## APPLY WHAT YOU READ
1. In the post on corporate psychopaths, roughly what share of the population is said to be certifiably psychopathic?
2. Write out the passage from the post on corporate psychopaths that begins at the words "Beware corporate psychopaths" and stops after "psychopaths as recruits.".

Wednesday, January 04, 2012

Natural consequences

Executive psycopaths, Gardiner Morse, Harvard Business Review October 2004:

Chances are good there’s a psychopath on your management team. Seriously. I’m not talking about the “psycho” boss that employees like to carp about—the hard-driving supervisor who sometimes loses it. He’s just difficult. Nor am I referring to the sort of homicidal “psychopath” Hollywood likes to serve up—Freddy Krueger, say, or Brando’s Colonel Kurtz. Neither is, clinically speaking, a psychopath.

I’m talking about the real thing, the roughly 1% of the population that is certifiably psychopathic. True psychopaths are diagnosed according to very specific clinical criteria, and they’re nothing like the popular conception. What stands out about bona fide psychopaths is that they’re so hard to spot. They’re chameleons. They have a cunning ability to act perfectly normally and indeed to be utterly charming, as they wreak havoc on the lives of the people around them and the companies they inhabit.

Many of psychopaths’ defining characteristics—their polish, charm, cool decisiveness, and fondness for the fast lane—are easily, and often, mistaken for leadership qualities...

Beware corporate psychopaths – they are still occupying positions of power, Brian Basham, Independent, 29 December 2011:
My companion, a senior UK investment banker and I, are discussing the most successful banking types we know and what makes them tick. I argue that they often conform to the characteristics displayed by social psychopaths. To my surprise, my friend agrees.

He then makes an astonishing confession: "At one major investment bank for which I worked, we used psychometric testing to recruit social psychopaths because their characteristics exactly suited them to senior corporate finance roles."

Here was one of the biggest investment banks in the world seeking psychopaths as recruits.

## RECORDS SHOWN
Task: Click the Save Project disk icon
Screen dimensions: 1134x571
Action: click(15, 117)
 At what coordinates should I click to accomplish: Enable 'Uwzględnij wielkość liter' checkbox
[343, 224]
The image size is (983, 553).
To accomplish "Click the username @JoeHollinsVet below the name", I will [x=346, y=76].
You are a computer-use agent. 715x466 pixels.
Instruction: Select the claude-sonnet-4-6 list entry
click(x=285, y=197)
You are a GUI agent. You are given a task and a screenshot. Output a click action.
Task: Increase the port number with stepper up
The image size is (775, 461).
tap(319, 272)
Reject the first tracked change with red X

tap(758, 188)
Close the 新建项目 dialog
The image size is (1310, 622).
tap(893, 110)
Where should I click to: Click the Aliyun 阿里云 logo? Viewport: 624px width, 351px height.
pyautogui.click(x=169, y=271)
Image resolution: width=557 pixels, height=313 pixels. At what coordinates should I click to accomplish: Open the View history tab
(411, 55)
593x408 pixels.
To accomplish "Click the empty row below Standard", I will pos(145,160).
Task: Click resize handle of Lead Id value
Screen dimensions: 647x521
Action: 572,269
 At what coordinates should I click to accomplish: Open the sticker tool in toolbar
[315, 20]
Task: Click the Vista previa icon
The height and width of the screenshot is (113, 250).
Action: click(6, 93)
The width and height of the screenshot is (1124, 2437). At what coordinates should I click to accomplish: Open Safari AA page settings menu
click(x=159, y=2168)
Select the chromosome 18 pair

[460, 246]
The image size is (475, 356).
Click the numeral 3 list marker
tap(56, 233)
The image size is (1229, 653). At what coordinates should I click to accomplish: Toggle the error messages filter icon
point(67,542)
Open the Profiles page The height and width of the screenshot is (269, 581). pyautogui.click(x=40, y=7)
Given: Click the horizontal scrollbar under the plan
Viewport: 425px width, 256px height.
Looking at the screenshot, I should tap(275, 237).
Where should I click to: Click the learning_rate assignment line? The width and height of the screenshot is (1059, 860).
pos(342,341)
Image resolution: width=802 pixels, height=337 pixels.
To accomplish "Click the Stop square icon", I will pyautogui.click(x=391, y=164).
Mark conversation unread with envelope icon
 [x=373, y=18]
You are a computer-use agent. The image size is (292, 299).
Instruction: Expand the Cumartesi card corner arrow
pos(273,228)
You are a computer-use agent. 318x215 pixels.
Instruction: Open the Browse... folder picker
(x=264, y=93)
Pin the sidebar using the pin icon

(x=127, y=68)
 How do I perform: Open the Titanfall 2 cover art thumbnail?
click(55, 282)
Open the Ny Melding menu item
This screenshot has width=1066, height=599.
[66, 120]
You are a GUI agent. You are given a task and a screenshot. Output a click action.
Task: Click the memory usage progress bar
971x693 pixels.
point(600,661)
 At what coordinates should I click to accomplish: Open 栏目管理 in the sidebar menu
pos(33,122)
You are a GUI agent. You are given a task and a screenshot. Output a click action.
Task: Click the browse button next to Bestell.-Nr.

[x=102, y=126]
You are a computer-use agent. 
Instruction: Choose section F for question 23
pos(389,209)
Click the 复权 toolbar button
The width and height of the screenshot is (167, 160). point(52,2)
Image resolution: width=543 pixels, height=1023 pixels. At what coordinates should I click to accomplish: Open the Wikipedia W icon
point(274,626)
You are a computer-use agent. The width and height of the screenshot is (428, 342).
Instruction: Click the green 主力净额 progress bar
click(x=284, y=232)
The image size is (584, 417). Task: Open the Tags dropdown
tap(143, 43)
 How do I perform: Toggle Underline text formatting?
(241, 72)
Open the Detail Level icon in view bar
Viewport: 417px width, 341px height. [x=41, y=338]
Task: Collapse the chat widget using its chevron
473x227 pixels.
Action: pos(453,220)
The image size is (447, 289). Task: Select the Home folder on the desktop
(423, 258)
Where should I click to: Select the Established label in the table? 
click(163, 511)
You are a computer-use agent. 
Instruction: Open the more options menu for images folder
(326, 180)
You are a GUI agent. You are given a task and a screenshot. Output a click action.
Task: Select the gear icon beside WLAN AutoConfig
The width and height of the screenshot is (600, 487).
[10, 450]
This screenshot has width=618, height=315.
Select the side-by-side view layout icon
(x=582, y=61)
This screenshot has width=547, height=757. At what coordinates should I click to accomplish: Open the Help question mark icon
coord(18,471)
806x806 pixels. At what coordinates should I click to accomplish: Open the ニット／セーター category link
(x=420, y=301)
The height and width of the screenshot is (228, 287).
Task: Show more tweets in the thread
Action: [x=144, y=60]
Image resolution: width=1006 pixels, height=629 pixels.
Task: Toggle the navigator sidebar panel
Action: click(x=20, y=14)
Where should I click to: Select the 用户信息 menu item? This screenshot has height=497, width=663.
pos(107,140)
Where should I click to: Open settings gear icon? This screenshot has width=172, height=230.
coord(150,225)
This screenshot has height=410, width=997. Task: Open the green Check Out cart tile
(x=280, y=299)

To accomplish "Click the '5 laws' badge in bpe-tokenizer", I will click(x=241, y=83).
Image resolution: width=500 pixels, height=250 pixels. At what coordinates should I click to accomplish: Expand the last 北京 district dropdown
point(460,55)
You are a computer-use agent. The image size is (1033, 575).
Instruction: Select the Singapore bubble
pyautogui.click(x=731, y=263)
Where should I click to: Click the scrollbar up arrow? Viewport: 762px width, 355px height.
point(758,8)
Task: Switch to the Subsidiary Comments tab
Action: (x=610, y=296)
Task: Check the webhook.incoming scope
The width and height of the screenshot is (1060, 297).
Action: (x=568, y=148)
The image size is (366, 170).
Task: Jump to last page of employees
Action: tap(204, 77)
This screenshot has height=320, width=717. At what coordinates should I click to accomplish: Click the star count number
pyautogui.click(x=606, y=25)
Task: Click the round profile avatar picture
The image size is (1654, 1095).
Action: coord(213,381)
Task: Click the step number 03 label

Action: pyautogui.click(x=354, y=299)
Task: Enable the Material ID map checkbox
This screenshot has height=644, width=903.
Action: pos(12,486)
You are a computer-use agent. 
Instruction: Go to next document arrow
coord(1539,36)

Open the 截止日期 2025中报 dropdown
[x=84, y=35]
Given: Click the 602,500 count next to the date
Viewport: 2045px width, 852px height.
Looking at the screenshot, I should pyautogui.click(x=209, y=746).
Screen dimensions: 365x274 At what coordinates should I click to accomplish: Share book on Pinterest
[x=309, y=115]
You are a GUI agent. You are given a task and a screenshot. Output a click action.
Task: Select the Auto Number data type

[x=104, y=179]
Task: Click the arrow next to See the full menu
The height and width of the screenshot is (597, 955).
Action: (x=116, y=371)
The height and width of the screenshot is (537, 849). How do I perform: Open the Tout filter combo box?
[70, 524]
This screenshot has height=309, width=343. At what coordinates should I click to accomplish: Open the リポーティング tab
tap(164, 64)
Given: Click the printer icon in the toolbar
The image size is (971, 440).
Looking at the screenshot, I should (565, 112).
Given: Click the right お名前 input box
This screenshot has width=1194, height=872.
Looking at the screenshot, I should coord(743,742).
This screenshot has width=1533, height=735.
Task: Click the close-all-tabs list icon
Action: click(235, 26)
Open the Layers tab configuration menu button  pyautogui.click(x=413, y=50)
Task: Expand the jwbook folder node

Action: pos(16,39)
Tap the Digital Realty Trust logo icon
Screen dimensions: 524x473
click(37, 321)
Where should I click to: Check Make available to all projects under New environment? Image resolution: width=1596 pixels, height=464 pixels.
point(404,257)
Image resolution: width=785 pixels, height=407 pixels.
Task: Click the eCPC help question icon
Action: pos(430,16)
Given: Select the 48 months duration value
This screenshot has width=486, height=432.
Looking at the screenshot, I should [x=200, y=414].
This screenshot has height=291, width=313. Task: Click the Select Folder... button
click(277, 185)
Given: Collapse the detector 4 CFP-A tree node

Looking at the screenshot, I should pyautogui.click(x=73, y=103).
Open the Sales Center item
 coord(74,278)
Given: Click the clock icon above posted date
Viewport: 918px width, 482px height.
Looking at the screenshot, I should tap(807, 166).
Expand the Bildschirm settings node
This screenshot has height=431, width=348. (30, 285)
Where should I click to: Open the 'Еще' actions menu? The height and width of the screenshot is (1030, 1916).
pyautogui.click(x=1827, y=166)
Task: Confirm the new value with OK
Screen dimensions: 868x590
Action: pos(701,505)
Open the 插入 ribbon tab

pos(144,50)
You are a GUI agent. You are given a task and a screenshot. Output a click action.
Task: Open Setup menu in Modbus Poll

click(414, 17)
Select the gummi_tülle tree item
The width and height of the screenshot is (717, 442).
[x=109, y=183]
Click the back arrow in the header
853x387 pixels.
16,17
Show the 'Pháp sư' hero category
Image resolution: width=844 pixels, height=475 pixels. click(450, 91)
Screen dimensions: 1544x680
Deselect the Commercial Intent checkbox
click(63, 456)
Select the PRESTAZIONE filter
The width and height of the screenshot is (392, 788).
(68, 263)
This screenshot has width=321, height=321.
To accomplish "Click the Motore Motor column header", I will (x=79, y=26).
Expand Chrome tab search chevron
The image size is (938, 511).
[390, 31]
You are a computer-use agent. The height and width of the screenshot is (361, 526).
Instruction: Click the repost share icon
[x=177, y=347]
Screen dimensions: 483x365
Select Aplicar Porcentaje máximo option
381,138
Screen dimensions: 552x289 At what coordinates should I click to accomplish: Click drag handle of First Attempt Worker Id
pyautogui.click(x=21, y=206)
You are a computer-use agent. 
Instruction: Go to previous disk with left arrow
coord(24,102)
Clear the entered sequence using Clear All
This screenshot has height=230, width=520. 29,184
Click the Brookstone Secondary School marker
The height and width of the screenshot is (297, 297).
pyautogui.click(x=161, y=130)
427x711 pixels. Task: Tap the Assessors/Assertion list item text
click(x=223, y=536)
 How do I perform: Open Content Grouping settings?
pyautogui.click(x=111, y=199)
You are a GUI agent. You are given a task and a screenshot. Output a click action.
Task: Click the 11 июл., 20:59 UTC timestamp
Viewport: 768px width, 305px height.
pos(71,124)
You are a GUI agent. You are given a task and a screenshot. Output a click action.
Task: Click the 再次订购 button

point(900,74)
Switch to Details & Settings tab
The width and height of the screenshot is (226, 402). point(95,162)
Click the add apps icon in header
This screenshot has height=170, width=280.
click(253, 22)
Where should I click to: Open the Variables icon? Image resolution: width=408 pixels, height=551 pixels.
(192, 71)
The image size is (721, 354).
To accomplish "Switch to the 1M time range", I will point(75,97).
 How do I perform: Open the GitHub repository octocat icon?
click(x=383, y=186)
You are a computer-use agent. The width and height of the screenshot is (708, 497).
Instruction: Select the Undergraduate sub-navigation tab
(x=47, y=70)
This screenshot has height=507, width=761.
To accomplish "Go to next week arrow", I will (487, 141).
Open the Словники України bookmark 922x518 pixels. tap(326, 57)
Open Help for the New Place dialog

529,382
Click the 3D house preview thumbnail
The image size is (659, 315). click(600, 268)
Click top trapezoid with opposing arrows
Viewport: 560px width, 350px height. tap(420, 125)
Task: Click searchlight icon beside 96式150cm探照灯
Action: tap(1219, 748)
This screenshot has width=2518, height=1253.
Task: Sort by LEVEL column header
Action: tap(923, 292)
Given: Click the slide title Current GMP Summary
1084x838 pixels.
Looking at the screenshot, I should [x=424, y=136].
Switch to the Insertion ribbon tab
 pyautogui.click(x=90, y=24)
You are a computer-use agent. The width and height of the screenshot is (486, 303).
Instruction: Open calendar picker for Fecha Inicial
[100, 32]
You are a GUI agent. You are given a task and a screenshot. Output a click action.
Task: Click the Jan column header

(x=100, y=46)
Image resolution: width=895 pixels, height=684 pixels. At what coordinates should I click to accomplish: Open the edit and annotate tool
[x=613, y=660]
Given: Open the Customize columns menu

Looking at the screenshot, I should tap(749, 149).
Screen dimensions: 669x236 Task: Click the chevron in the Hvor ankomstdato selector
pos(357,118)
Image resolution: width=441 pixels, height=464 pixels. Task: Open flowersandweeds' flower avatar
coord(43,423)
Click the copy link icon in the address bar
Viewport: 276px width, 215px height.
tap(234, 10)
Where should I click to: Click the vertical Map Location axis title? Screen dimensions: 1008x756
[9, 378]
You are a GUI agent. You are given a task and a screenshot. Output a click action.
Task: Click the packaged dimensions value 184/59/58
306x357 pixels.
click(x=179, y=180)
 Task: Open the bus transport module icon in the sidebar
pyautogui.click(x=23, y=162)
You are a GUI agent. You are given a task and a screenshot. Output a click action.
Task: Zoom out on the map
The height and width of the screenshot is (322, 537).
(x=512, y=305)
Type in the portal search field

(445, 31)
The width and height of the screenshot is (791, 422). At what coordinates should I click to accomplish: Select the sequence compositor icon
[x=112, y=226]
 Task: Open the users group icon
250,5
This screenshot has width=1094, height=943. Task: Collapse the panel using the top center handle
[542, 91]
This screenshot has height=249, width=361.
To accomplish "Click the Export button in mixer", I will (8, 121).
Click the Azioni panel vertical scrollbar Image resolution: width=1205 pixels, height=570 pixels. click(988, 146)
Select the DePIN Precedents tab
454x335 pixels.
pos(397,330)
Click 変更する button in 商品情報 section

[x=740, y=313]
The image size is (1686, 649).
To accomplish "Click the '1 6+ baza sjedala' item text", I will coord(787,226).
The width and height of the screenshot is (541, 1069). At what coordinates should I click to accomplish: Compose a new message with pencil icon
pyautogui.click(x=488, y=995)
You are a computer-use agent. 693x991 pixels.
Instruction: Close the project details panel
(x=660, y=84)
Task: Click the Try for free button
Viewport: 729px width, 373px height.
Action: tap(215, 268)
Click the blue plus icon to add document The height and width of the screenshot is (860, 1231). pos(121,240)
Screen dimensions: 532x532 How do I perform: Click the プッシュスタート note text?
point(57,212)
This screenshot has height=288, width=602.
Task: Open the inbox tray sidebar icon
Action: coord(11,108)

## SOLUTIONS TO EACH TASK
1. Roughly 1% of the population.

2.
Beware corporate psychopaths – they are still occupying positions of power, Brian Basham, Independent, 29 December 2011:
My companion, a senior UK investment banker and I, are discussing the most successful banking types we know and what makes them tick. I argue that they often conform to the characteristics displayed by social psychopaths. To my surprise, my friend agrees.

He then makes an astonishing confession: "At one major investment bank for which I worked, we used psychometric testing to recruit social psychopaths because their characteristics exactly suited them to senior corporate finance roles."

Here was one of the biggest investment banks in the world seeking psychopaths as recruits.